Why should a mineral need to be solid in it's natural state? If we include solidified H2O, then why not also include solidified Co2 or solidified methane etc. They exist as a solid in their natural state on some planets. Are minerals only minerals once they are on Earth?
Title: Re: What is a mineral?
Post by: chiralSPO on 15/09/2017 15:12:34
I find it interesting that most things in science seem to require accuracy. Yet, when it comes to basic definitions, they are merely guidelines and left to one's personal interpretation.
Why should a mineral need to be solid in it's natural state? If we include solidified H2O, then why not also include solidified Co2 or solidified methane etc. They exist as a solid in their natural state on some planets. Are minerals only minerals once they are on Earth?

Categorizations are an aspect of human psychology. It is easier for us to think about the world by classifying objects, phenomena etc. And while it is useful, it is often flawed or superficial. Upon further inspection there are so many exceptions to the "rules."

We also get to choose which classification system we need to address different questions. My favorite example is the term "metal," which chemists use to classify over half of the periodic table (s block minus hydrogen, d block, f block, and the bottom half triangle of the p block), materials scientists use "metal" to mean any bulk material that has mobile charge carriers in the conduction band (this definition extends to a diverse array of materials, including some ceramics and even some proteins!), cosmologists use "metal" to describe any element other than hydrogen or helium, and musicians use "metal" to describe a genre of rock music based on complex riffs, virtuosic solos and high precision awesomeness.

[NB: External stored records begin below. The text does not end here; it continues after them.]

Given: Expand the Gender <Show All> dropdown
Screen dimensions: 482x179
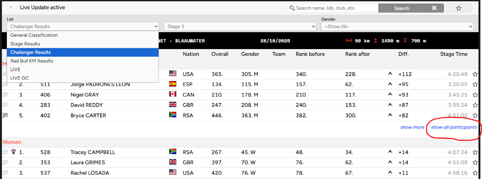Looking at the screenshot, I should tap(397, 27).
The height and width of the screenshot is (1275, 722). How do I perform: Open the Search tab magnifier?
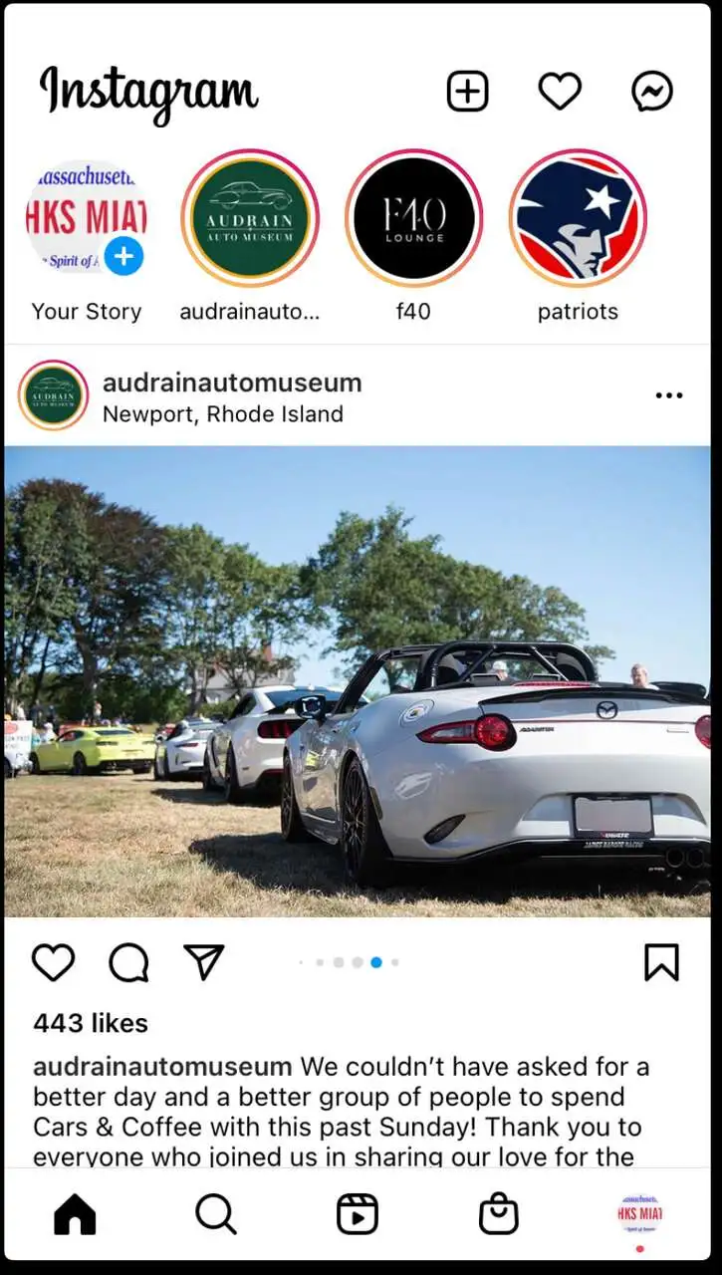click(216, 1214)
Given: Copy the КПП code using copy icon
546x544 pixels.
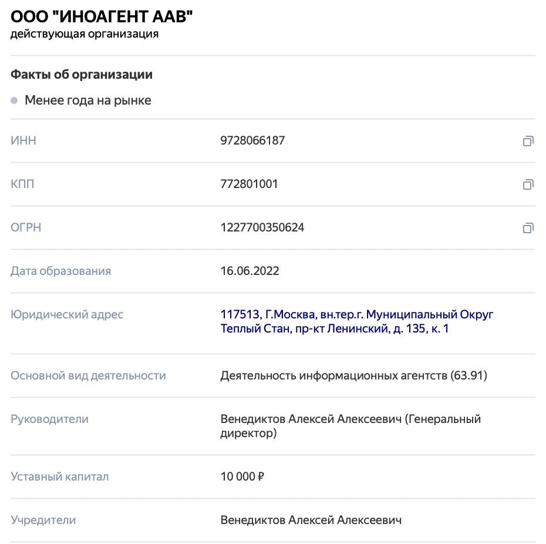Looking at the screenshot, I should click(528, 184).
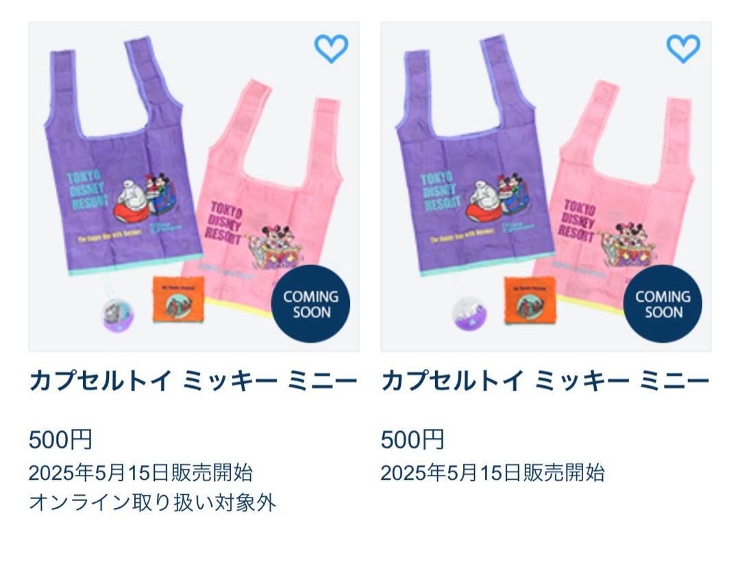This screenshot has height=581, width=740.
Task: Click left COMING SOON badge
Action: tap(310, 304)
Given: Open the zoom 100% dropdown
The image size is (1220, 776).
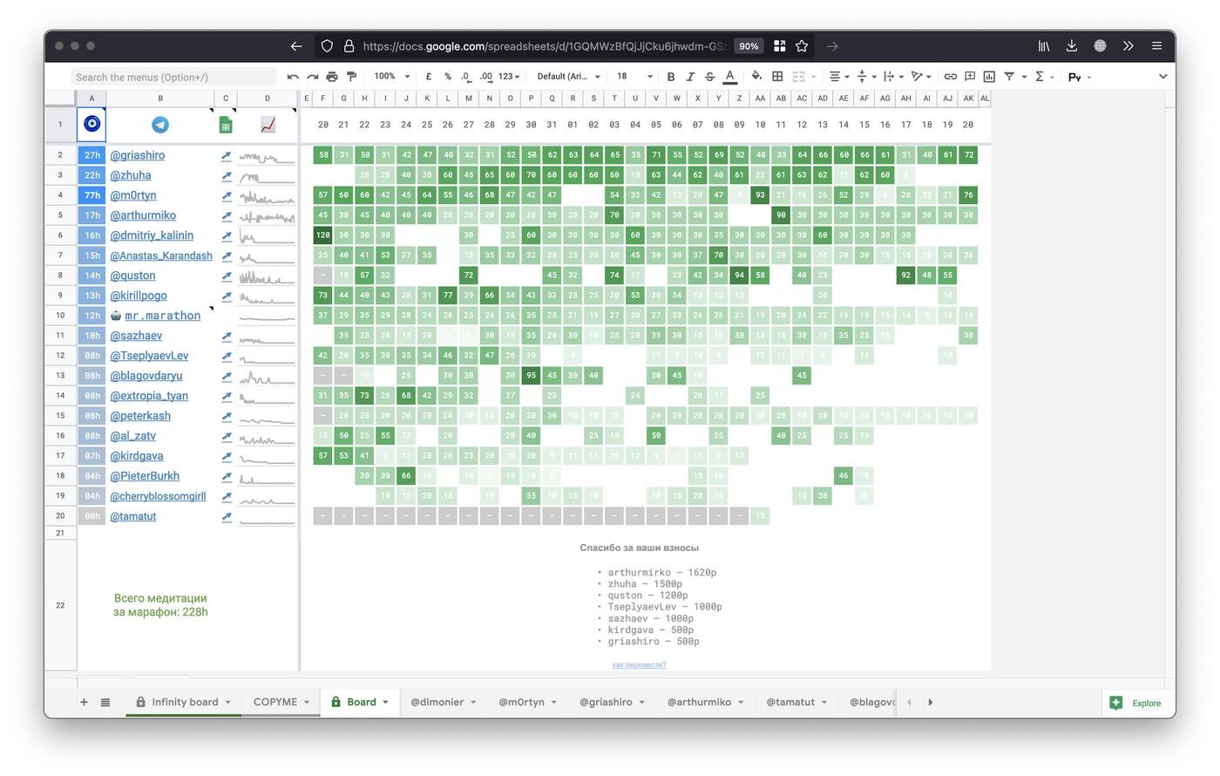Looking at the screenshot, I should pyautogui.click(x=391, y=77).

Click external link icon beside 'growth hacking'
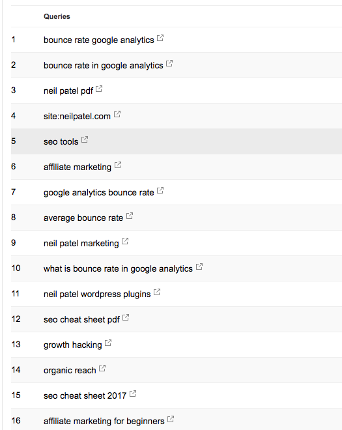pyautogui.click(x=108, y=343)
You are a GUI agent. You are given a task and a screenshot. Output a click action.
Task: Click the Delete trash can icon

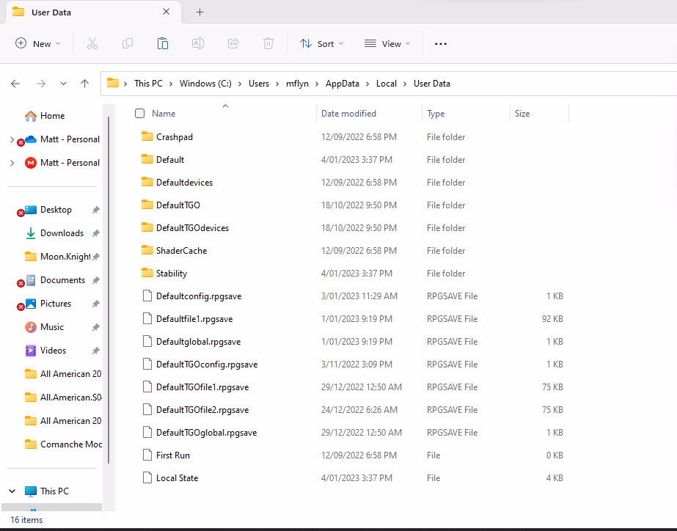pyautogui.click(x=268, y=44)
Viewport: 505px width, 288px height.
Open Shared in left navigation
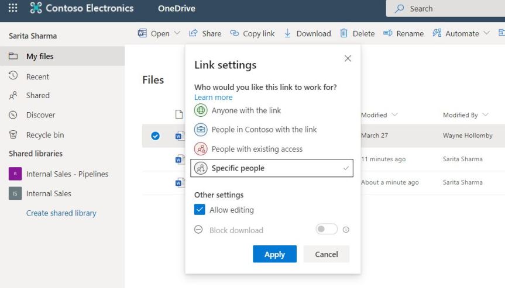point(37,95)
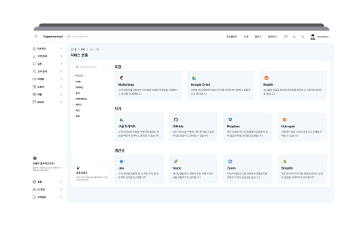363x245 pixels.
Task: Select the GitHub octocat icon
Action: pos(175,120)
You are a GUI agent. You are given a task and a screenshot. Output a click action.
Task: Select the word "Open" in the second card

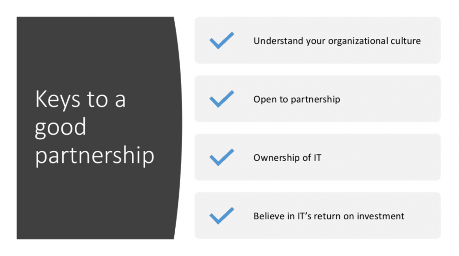click(264, 100)
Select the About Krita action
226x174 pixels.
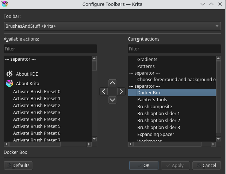coord(27,83)
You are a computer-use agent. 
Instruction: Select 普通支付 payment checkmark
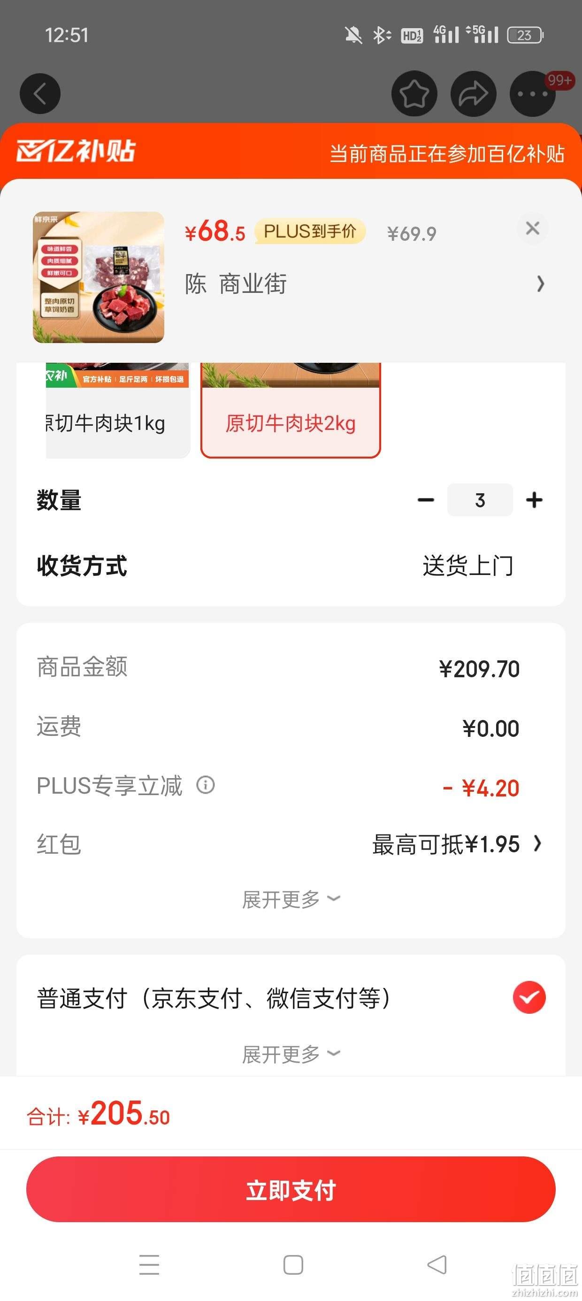click(529, 997)
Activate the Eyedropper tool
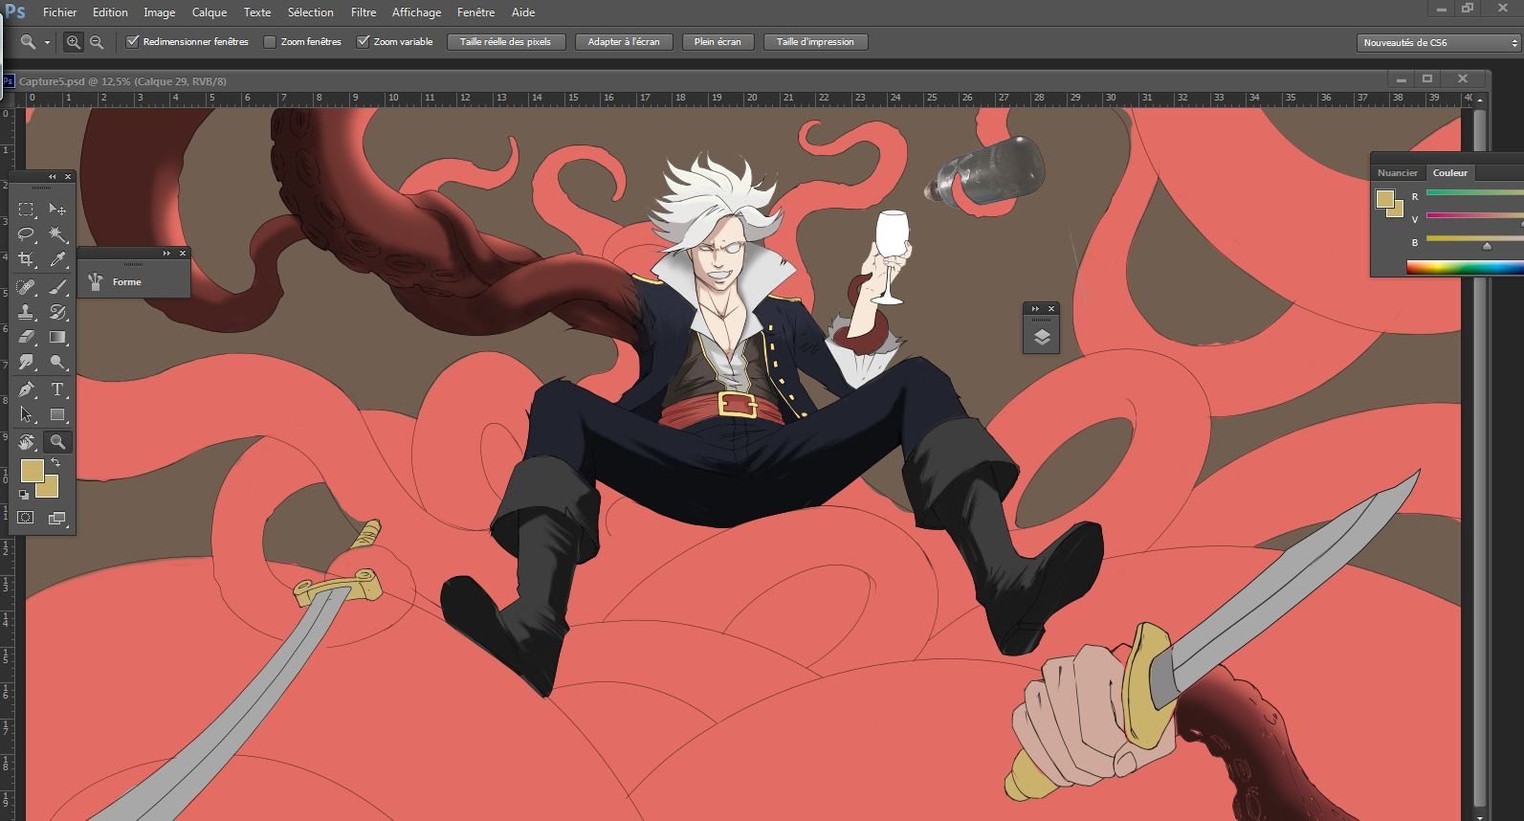 (57, 260)
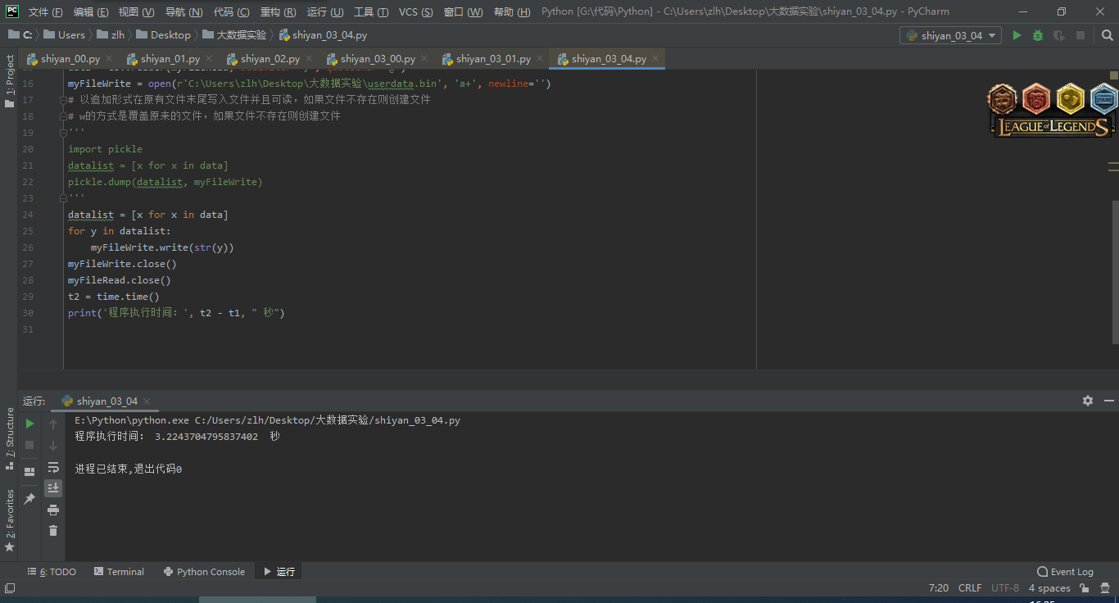Open the 重构 (R) menu

pos(278,12)
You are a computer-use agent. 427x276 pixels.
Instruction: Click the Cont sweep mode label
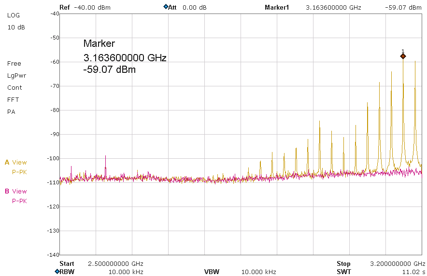14,87
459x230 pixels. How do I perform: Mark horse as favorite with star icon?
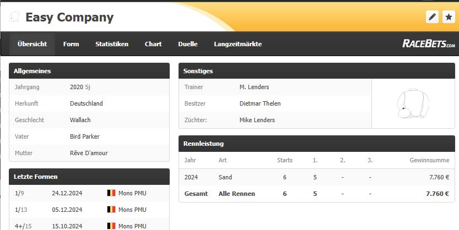[449, 17]
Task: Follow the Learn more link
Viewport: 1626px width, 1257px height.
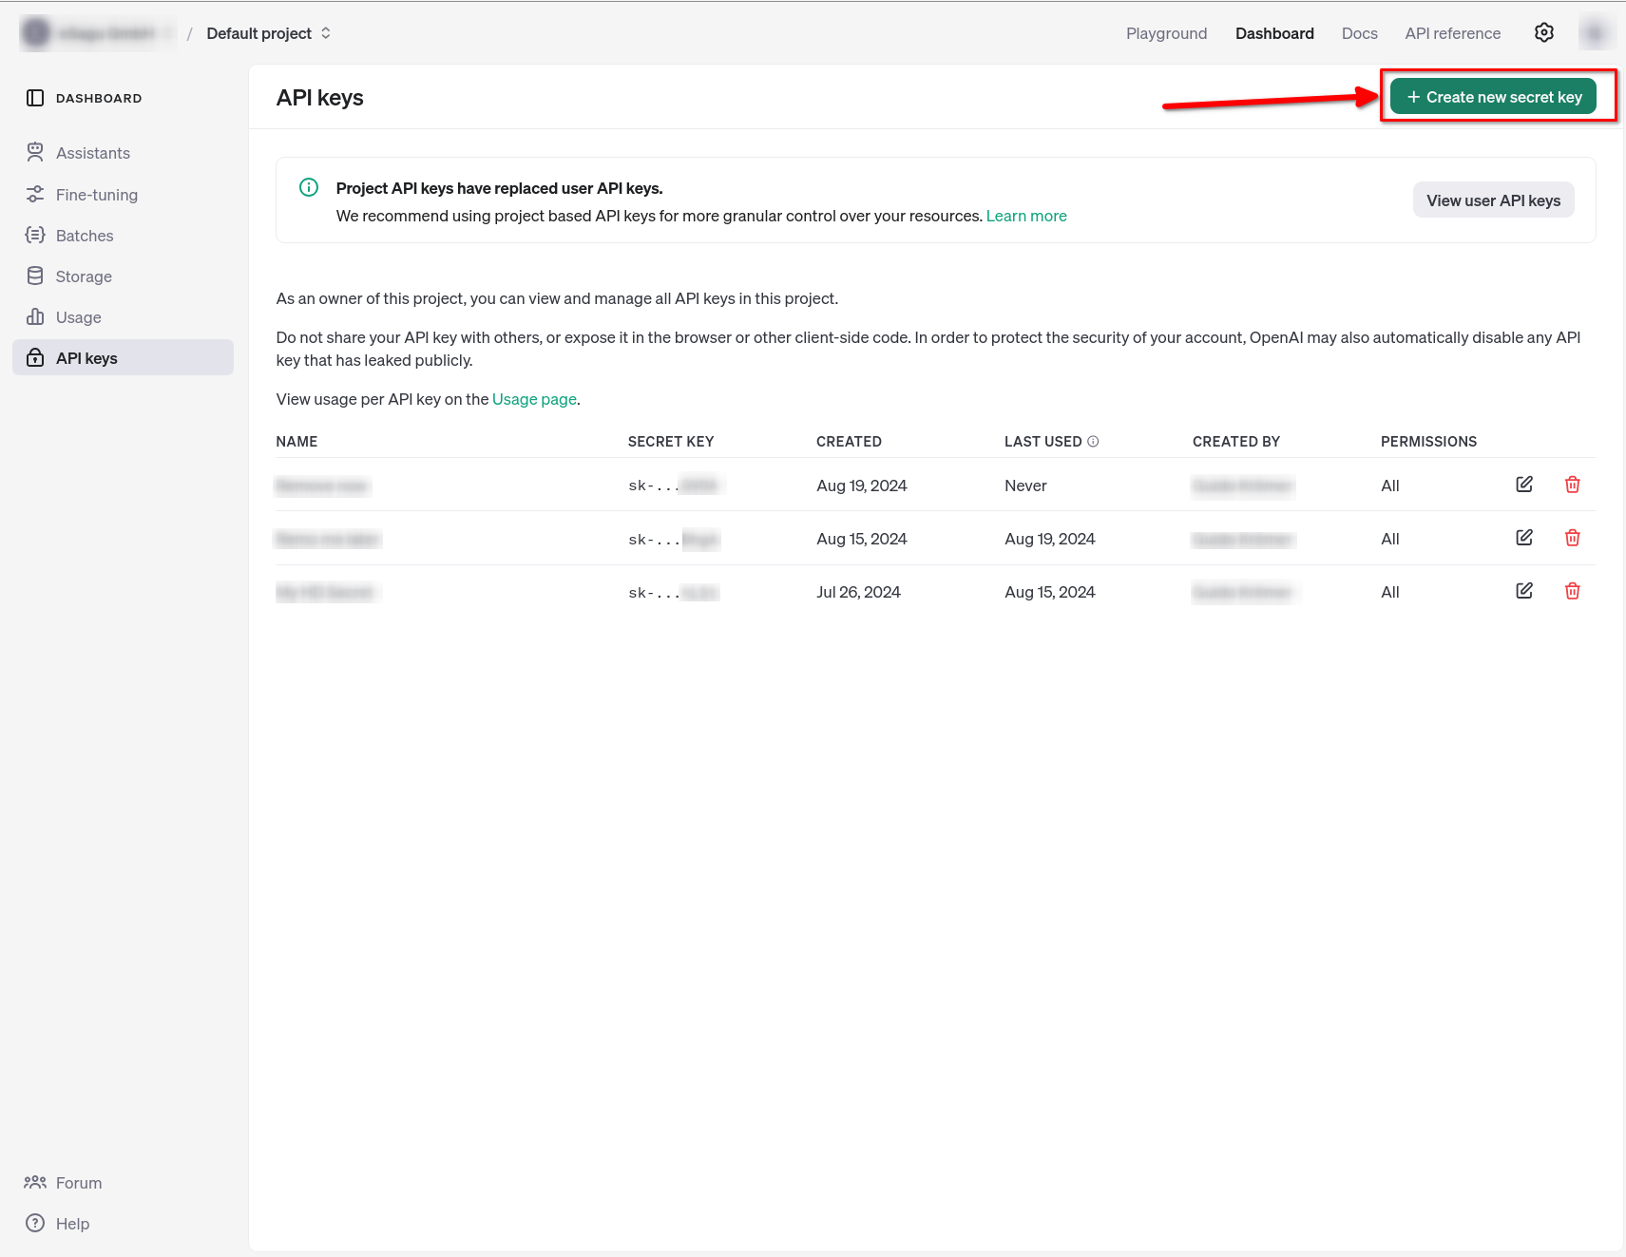Action: pos(1025,216)
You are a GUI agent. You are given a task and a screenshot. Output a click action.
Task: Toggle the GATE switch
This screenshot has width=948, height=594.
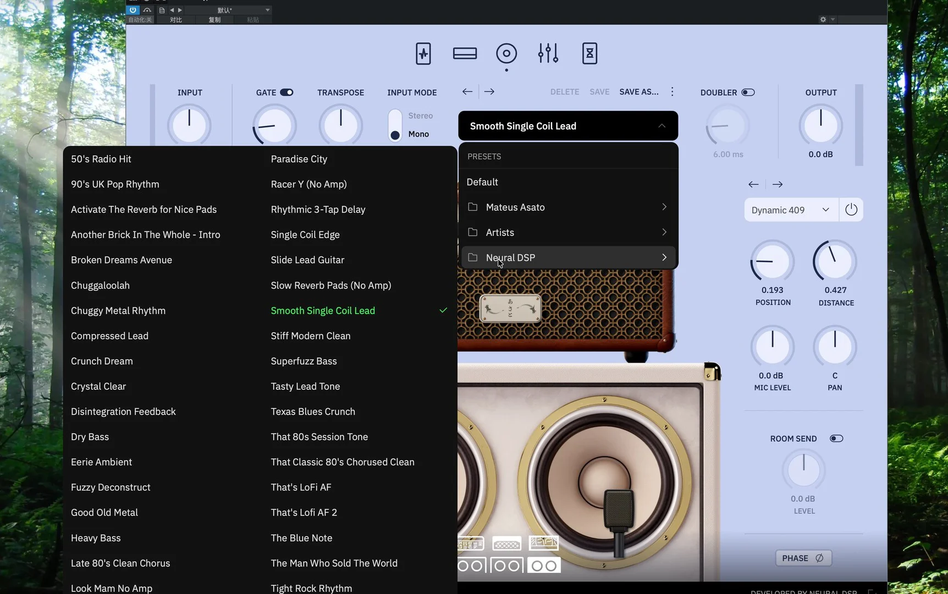tap(286, 92)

I would certainly think of solid CO2 as a mineral on Mars or elsewhere.
Title: Re: What is a mineral?
Post by: jeffreyH on 15/09/2017 17:43:21
And then there is mineral water. Should that not be mineral mineral? What if you put ice in it? Mineral mineral mineral.
Title: Re: What is a mineral?
Post by: jeffreyH on 15/09/2017 17:57:06
Musical interlude.
Title: Re: What is a mineral?
Post by: evan_au on 15/09/2017 21:53:03
The musical interlude describes minerals as being "inorganic".
Limestone is mined commercially, for example to use in cement; Wikipedia has this to say:
Quote
Limestone is a sedimentary rock, composed mainly of skeletal fragments of marine organisms such as coral, forams and molluscs. Its major materials are the minerals calcite and aragonite, which are different crystal forms of calcium carbonate (CaCO3).

So it is derived from living things, and it is mainly composed of two forms of calcium carbonate which are both described as minerals.
So would you call limestone a mineral?
Title: Re: What is a mineral?
Post by: glot on 16/09/2017 00:36:05
So, science doesn't have rules, just guidelines? I guess this would allow for more flexible thinking which is necessary for progress.
Title: Re: What is a mineral?
Post by: evan_au on 16/09/2017 08:56:10
Thinking about it more, granite is a rock, which consists of many minerals.

I guess limestone is also a rock (not a mineral), which consists of many minerals. As well as Calcium Carbonate, Limestone typically also contains sand and silt deposited on the seafloor, which represent other minerals.